**Written problem**
Below, find the part that opens with the line containing "This screenshot has height=192, width=369." and closes with the line containing "pos(130,90)", and write out those items word for word, including both end lines. Leave the pictures out.

**Listed entries**
-----
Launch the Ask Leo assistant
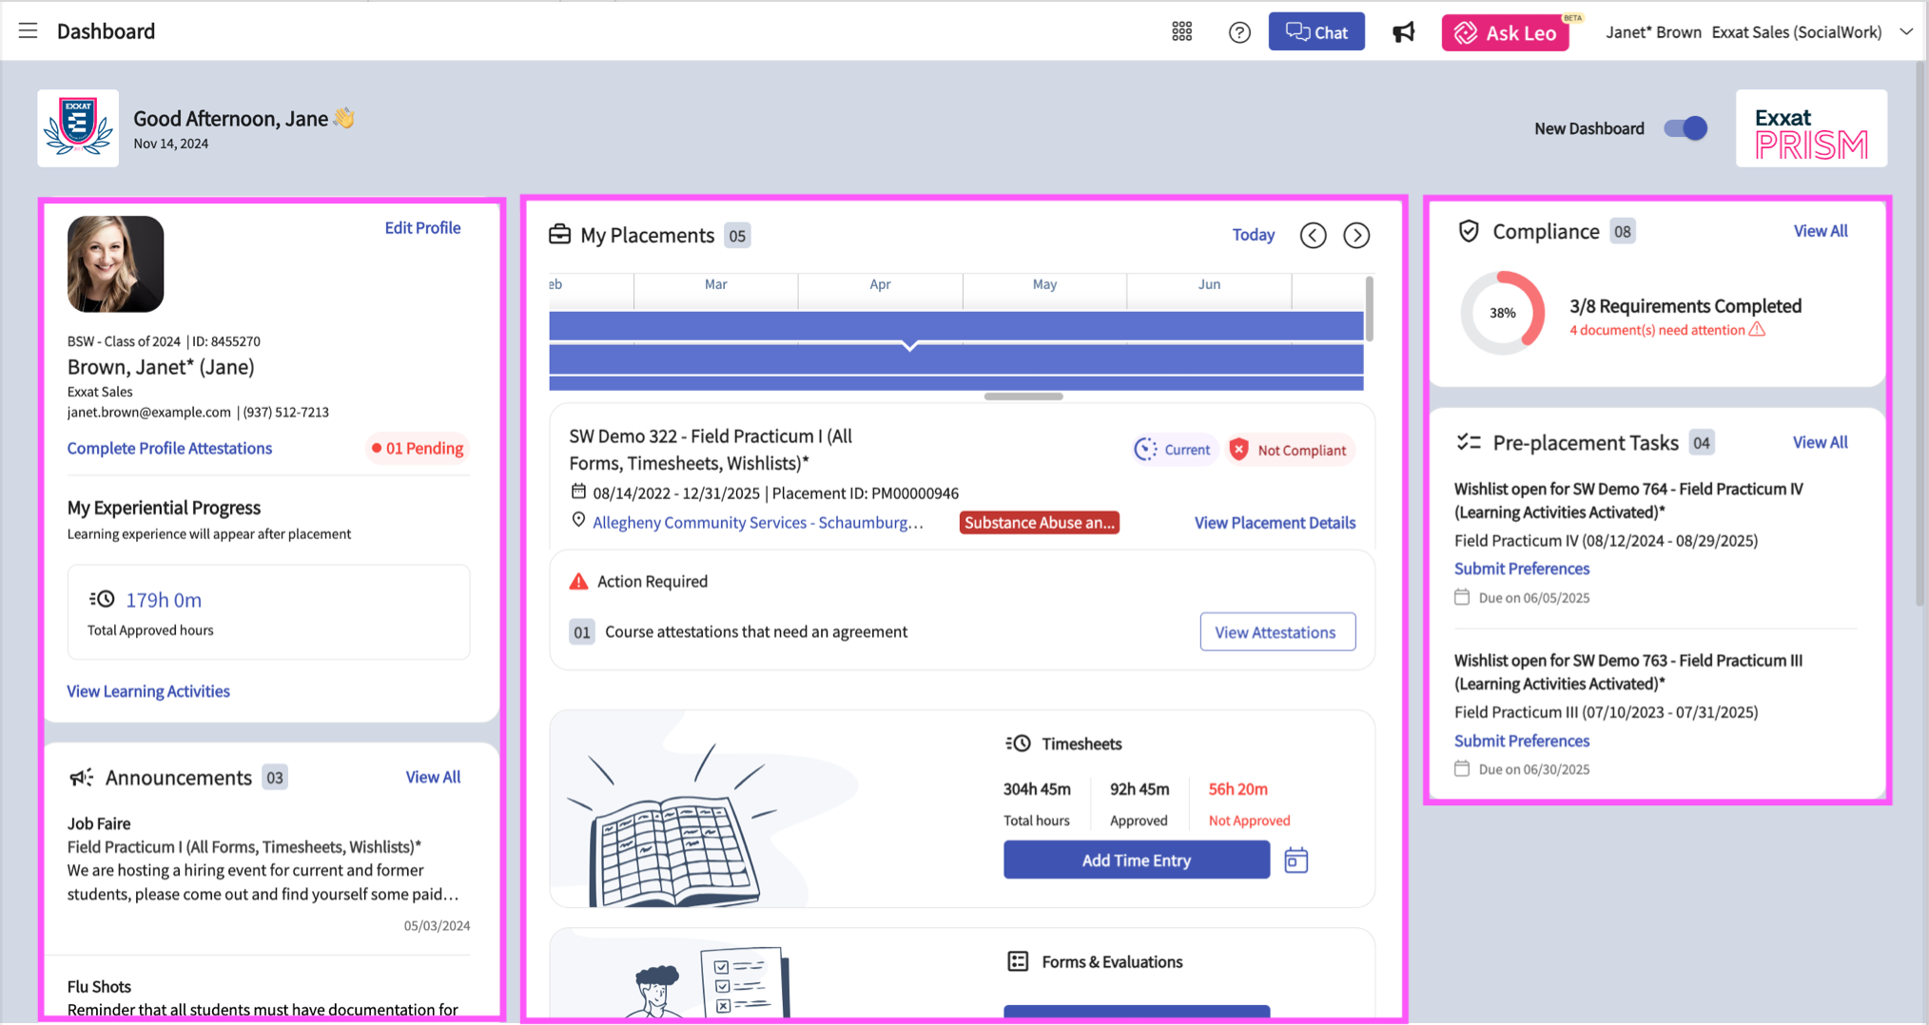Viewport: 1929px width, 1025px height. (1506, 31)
-----
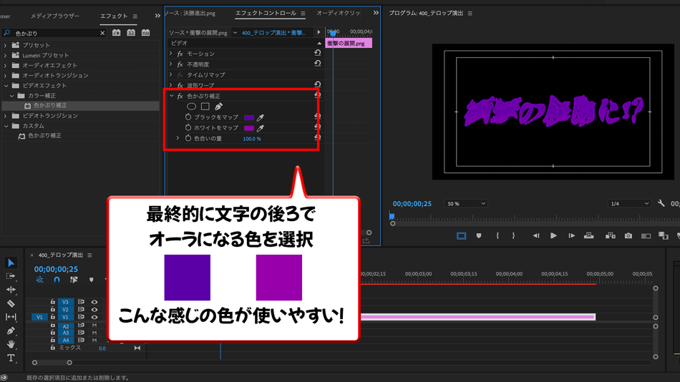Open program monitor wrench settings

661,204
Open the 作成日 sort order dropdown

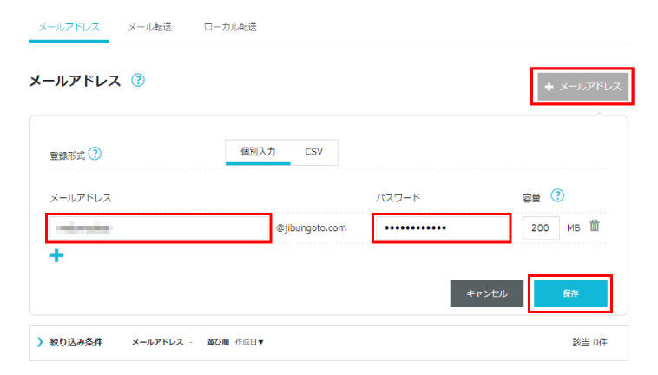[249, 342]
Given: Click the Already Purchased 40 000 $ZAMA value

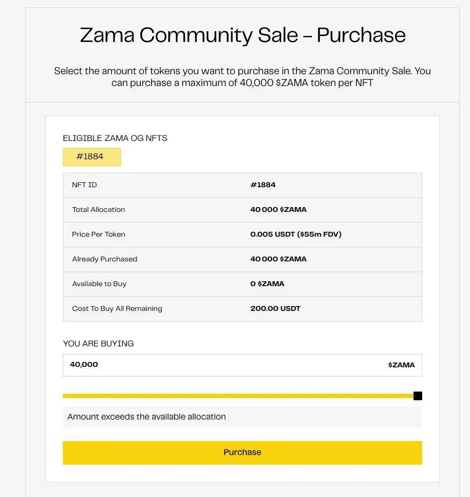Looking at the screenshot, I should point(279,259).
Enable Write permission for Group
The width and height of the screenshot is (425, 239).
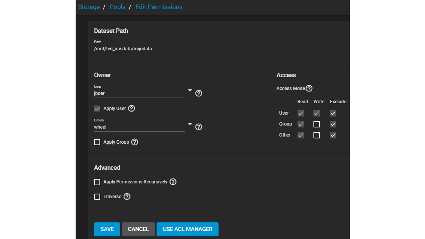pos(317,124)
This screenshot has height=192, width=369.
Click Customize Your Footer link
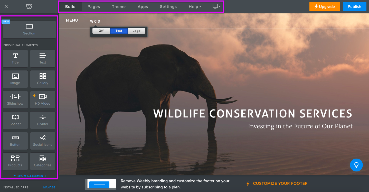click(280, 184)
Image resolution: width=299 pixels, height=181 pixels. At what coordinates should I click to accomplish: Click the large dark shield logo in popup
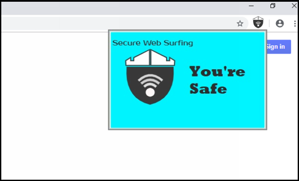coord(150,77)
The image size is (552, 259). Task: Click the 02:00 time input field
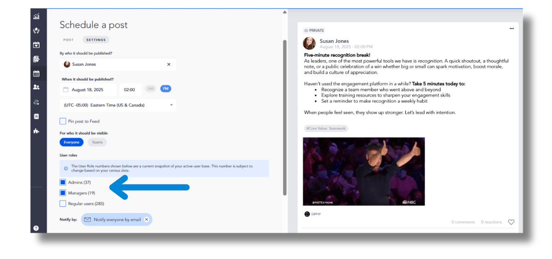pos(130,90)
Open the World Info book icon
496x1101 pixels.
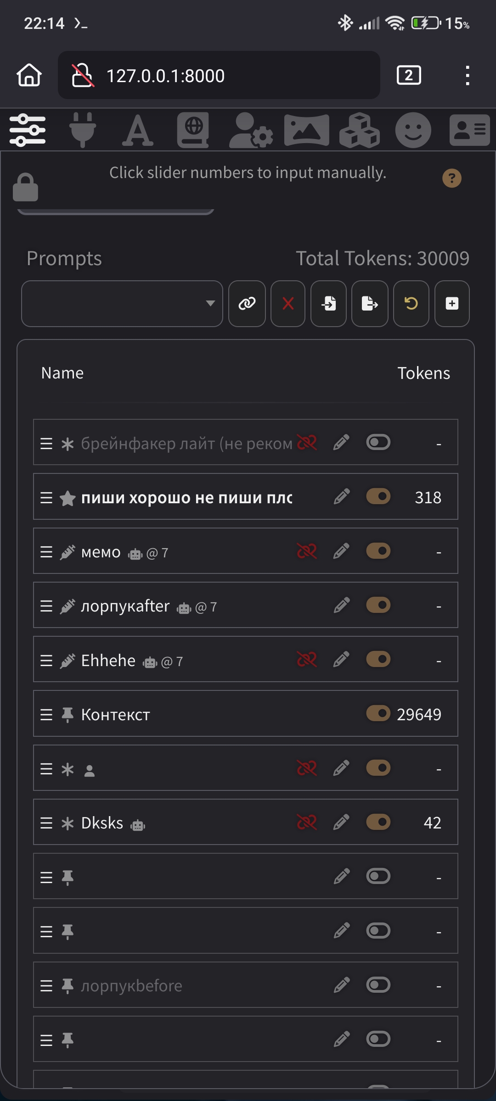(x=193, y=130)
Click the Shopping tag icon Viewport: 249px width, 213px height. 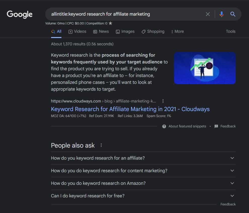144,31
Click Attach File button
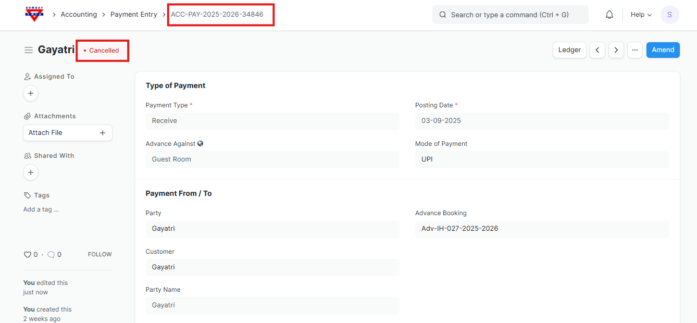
-----
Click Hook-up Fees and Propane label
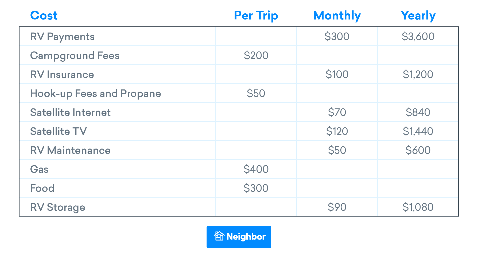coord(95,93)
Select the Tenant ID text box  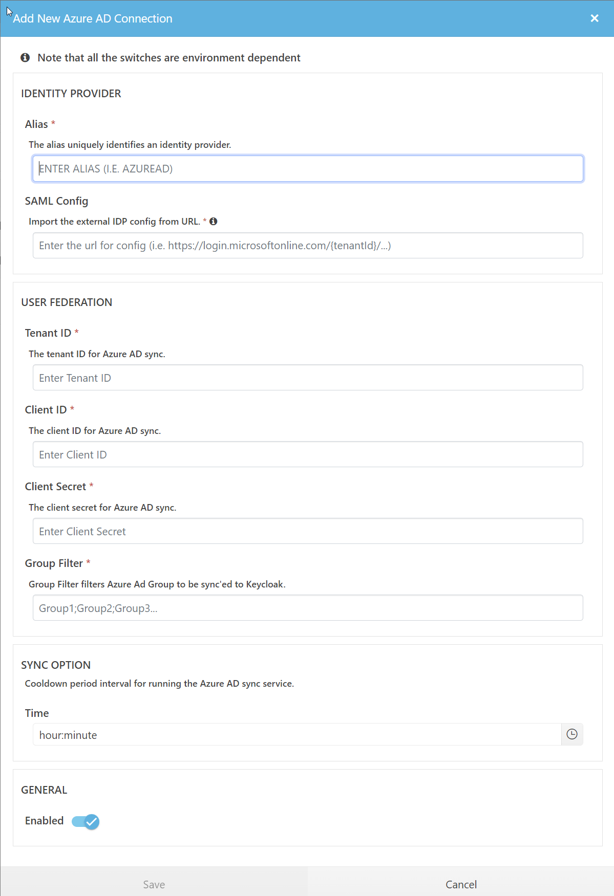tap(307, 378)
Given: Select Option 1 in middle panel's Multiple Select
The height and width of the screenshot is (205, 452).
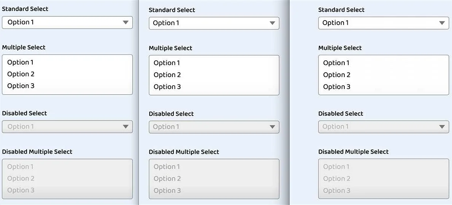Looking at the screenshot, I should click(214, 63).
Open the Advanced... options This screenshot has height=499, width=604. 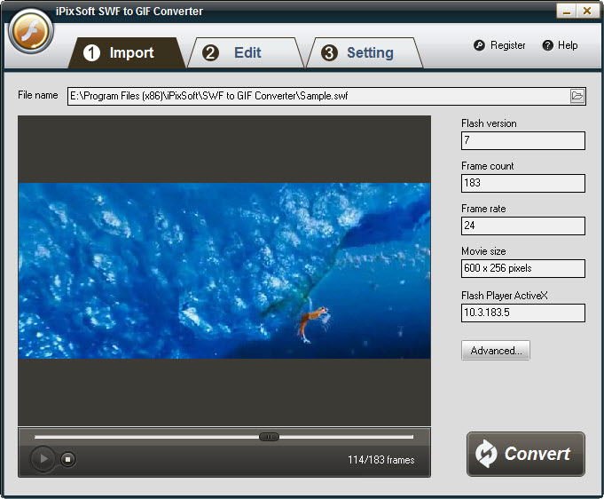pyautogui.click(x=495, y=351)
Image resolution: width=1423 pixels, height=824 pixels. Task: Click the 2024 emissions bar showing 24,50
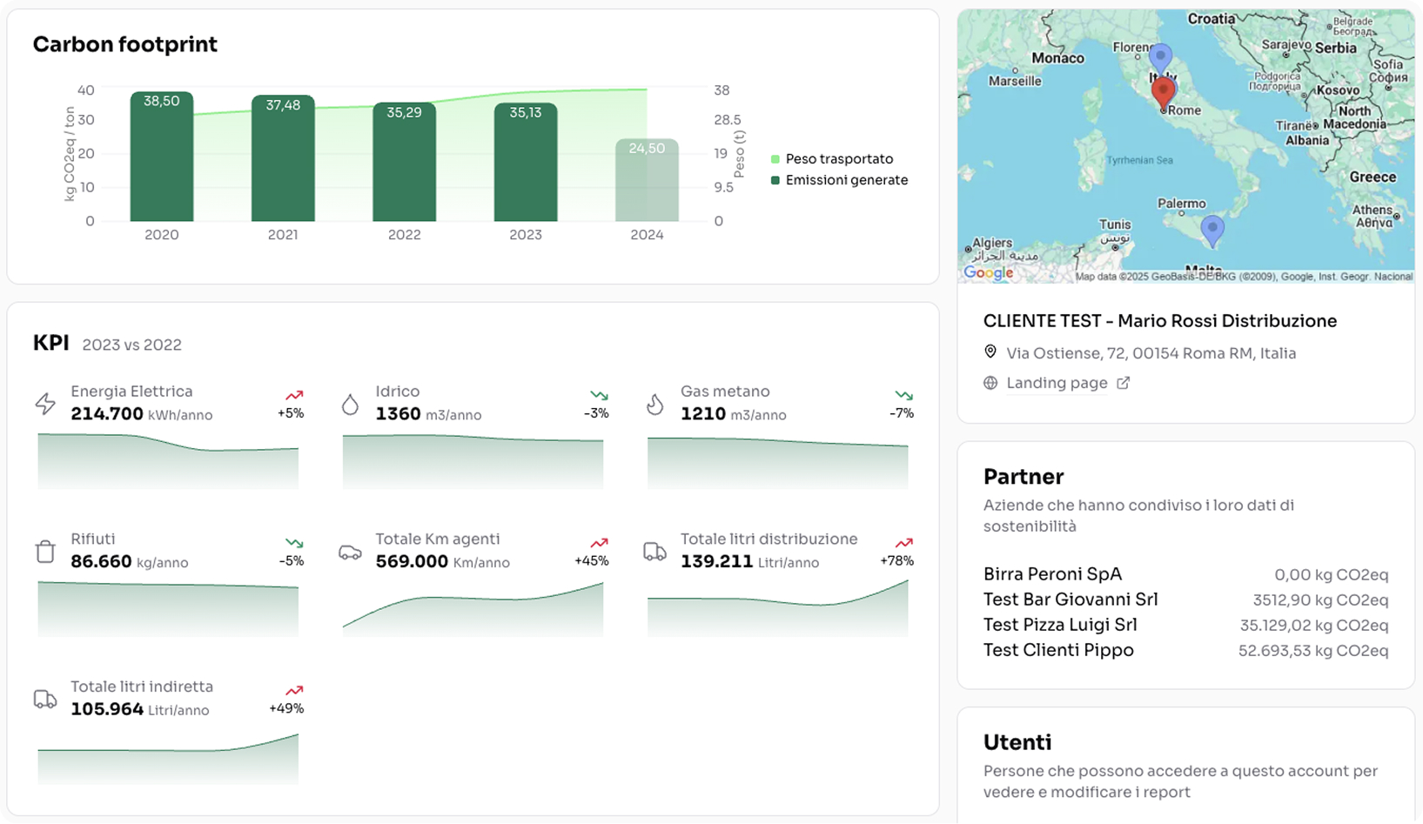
-----
**Answer for this exercise**
This screenshot has height=192, width=369.
Click Customize Your Footer link
click(280, 184)
Image resolution: width=299 pixels, height=181 pixels. At what coordinates should I click to accomplish: Click the large dark shield logo in popup
coord(150,77)
The image size is (552, 259). Task: Click the 02:00 time input field
pos(130,90)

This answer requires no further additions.